►
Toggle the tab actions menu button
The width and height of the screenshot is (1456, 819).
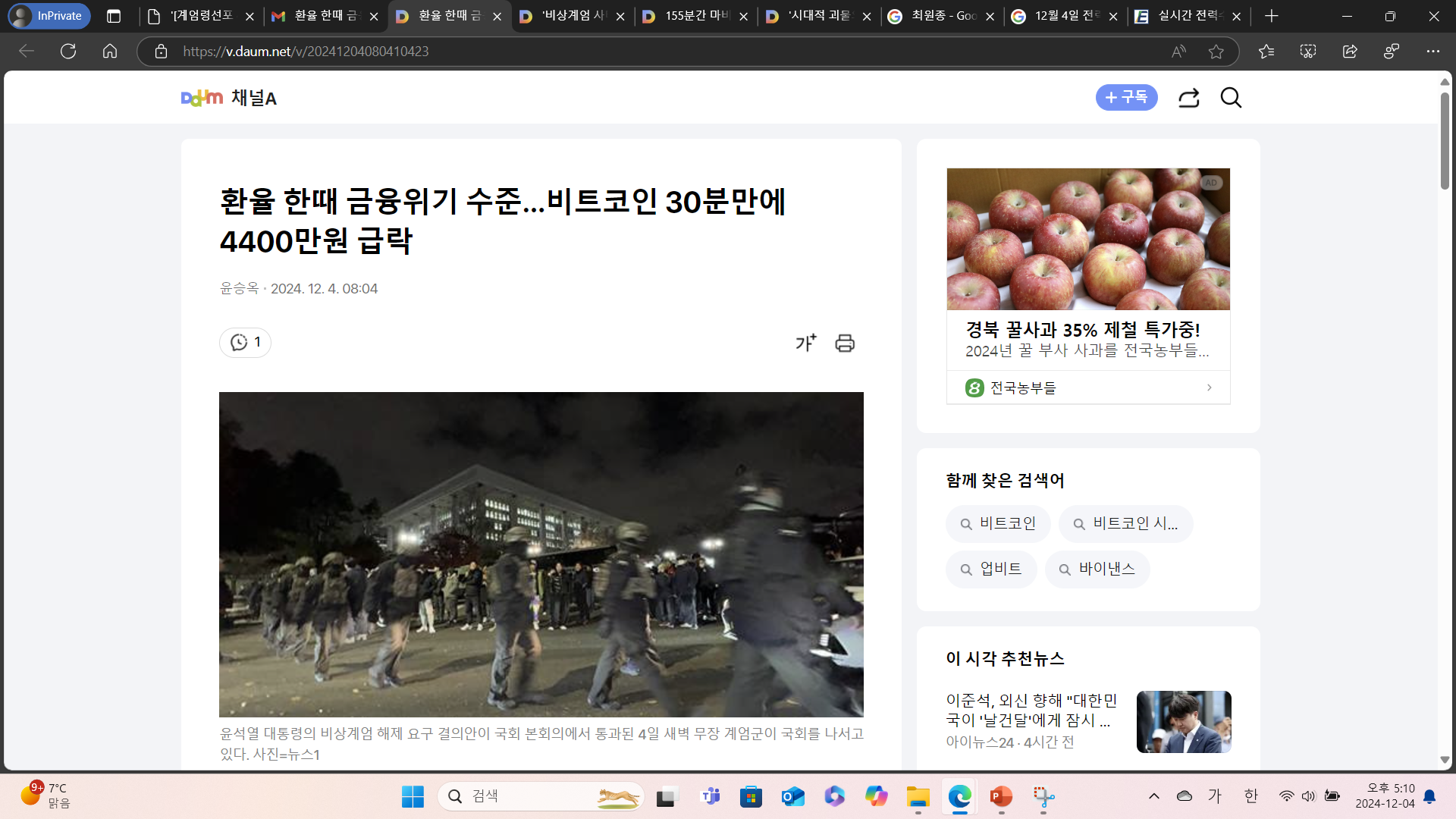coord(114,16)
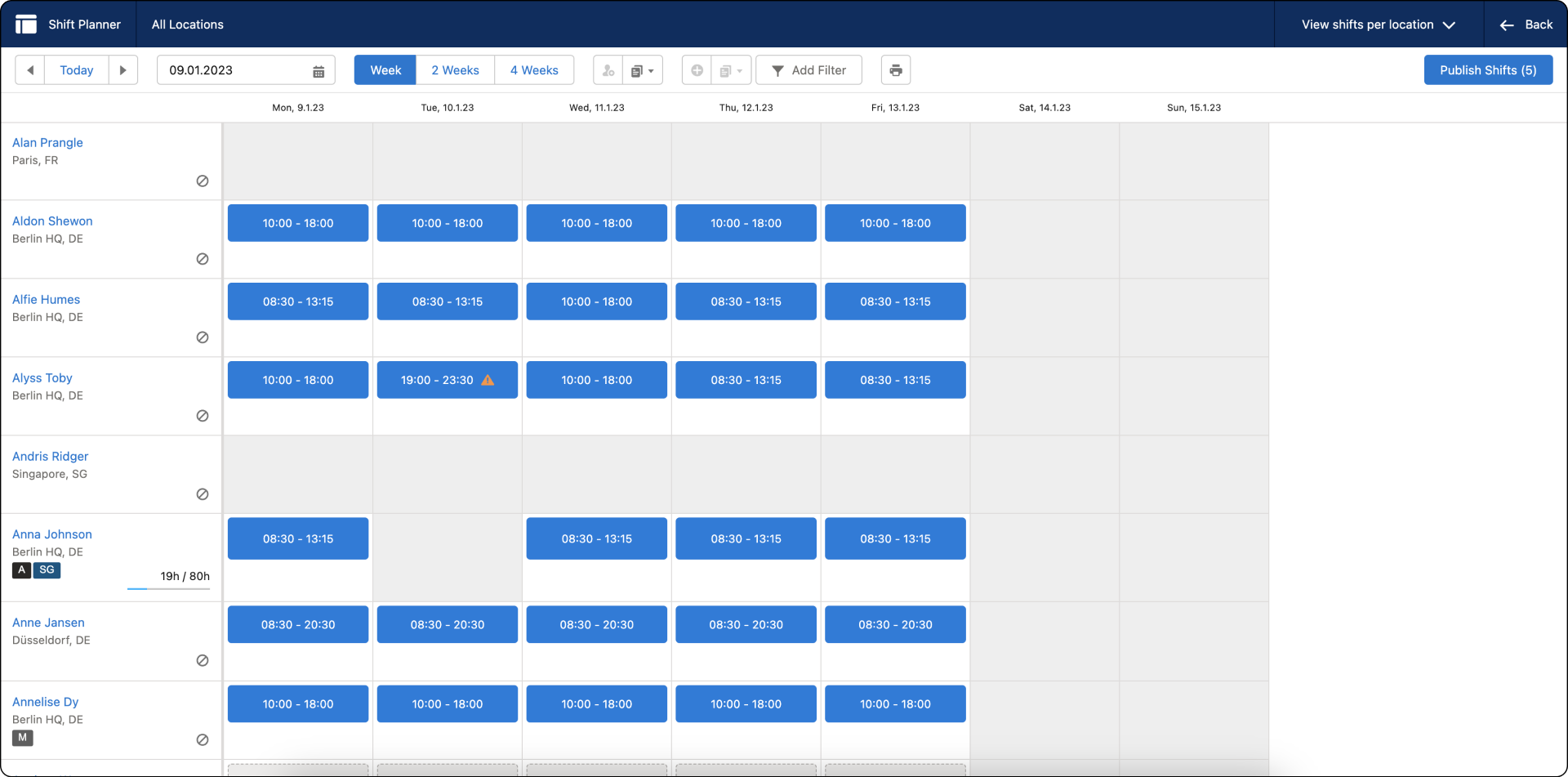This screenshot has height=777, width=1568.
Task: Click the availability icon under Alan Prangle
Action: click(203, 181)
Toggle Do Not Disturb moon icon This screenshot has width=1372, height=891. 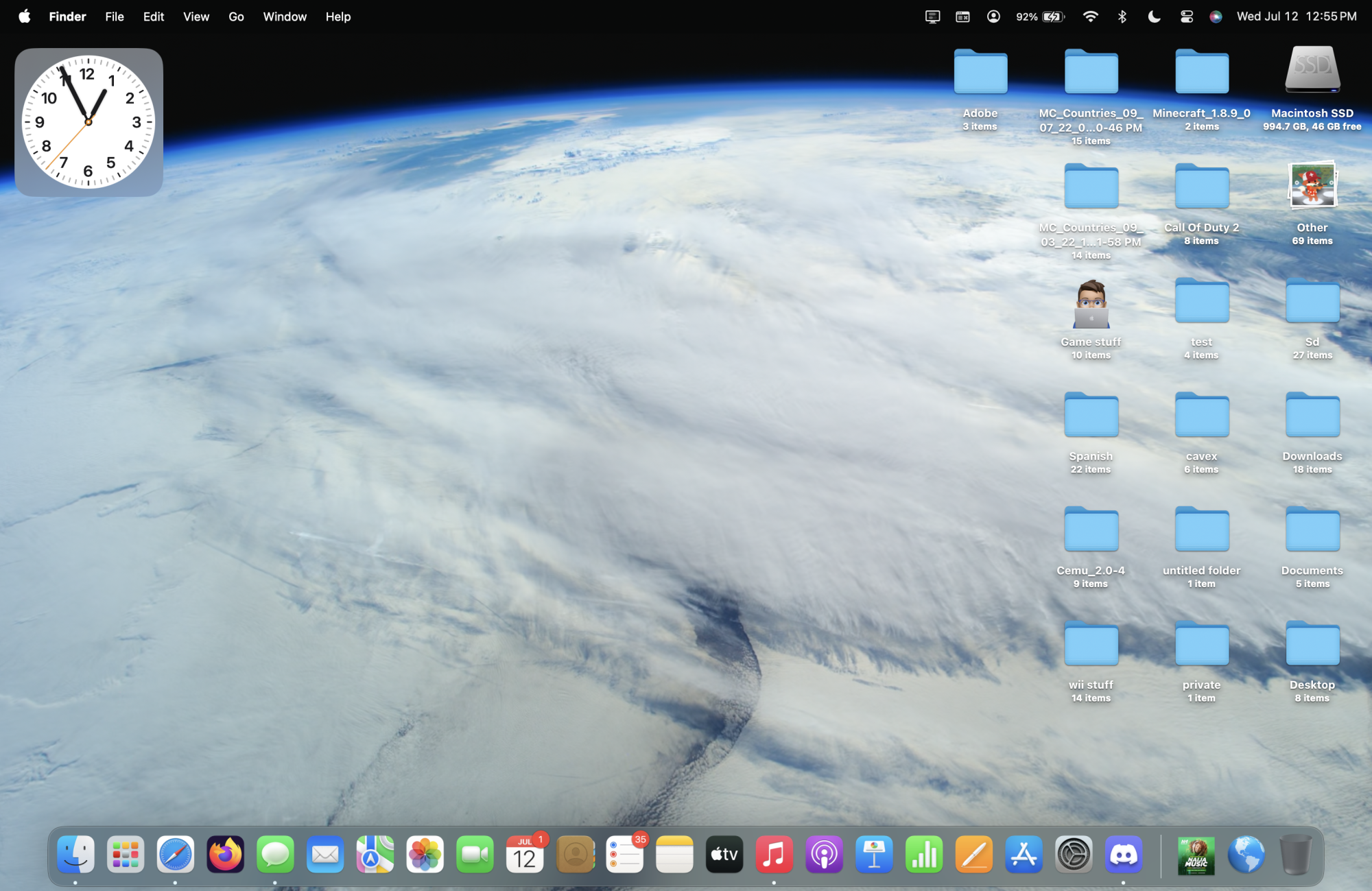pos(1154,16)
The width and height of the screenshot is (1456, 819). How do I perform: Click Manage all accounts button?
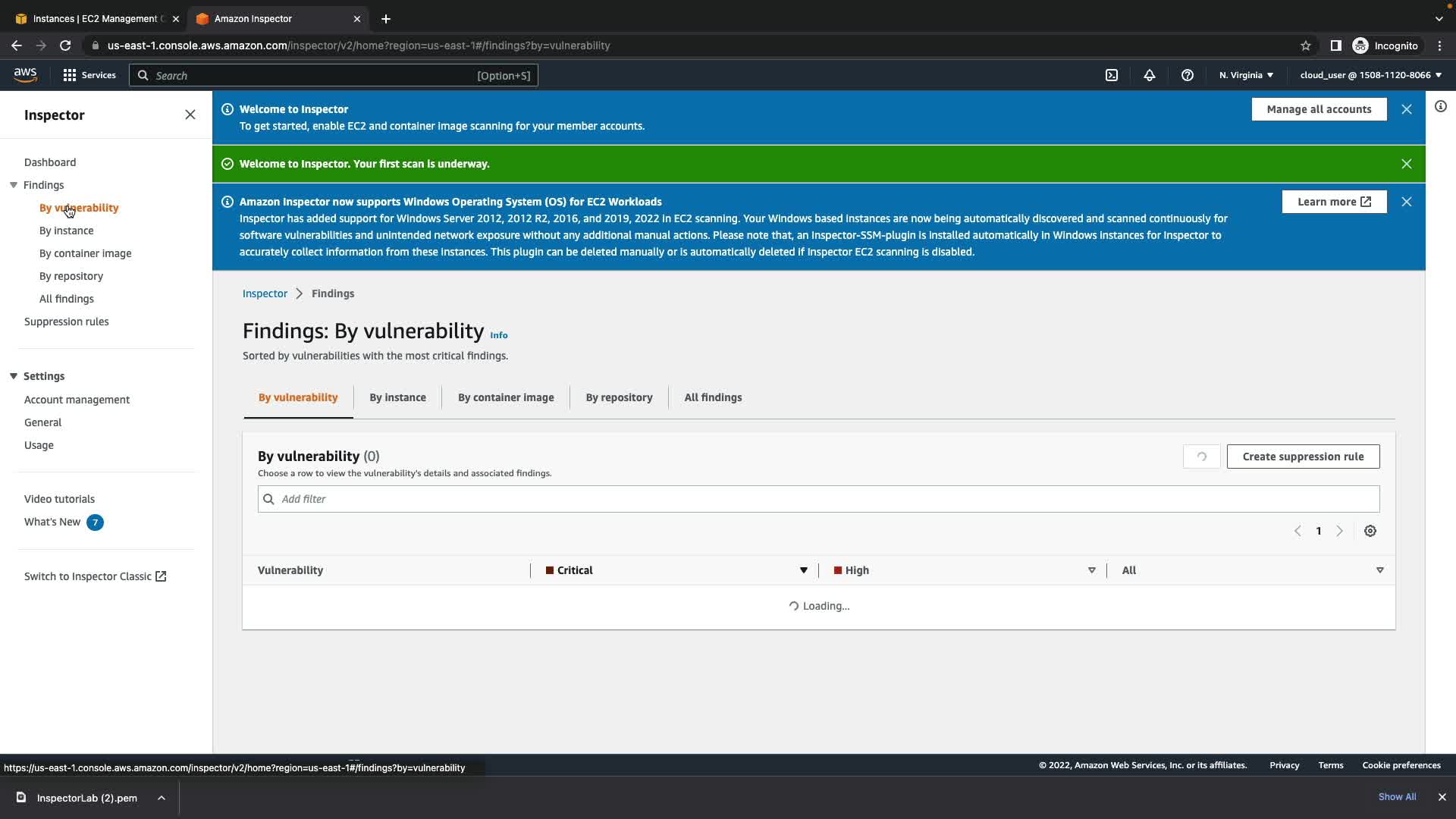(x=1319, y=109)
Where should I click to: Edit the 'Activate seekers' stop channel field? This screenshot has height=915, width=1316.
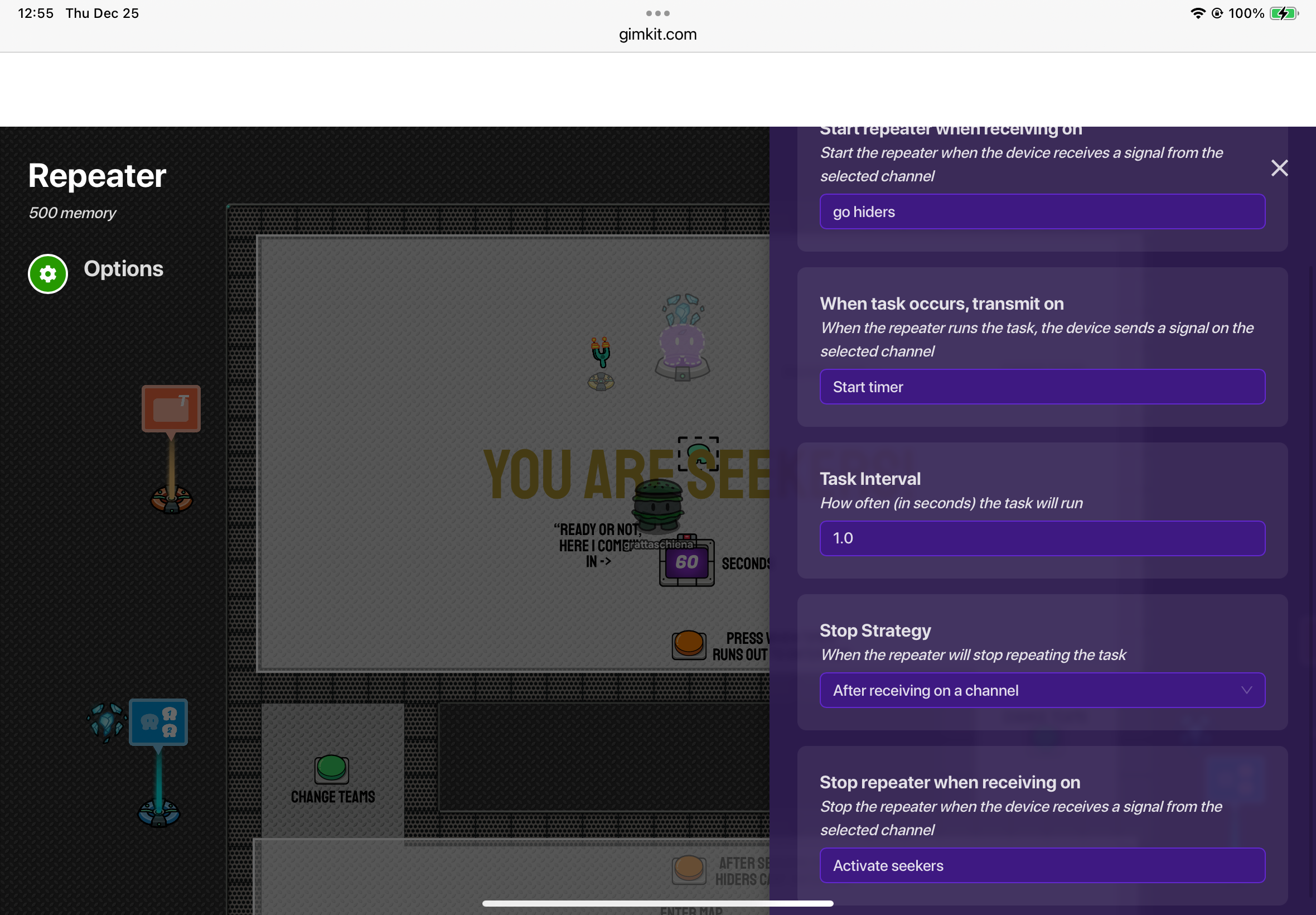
◄
● Your goal
Please transcribe, with no additions, the lines starting at the one that contains "The width and height of the screenshot is (1456, 819). How" and running through the last line of the entries, inclusive. Leave the pictures out.

● Answer to this task
The width and height of the screenshot is (1456, 819). How do I perform: Click Manage all accounts button?
(x=1319, y=109)
Where should I click to: Edit the 'Activate seekers' stop channel field? This screenshot has height=915, width=1316.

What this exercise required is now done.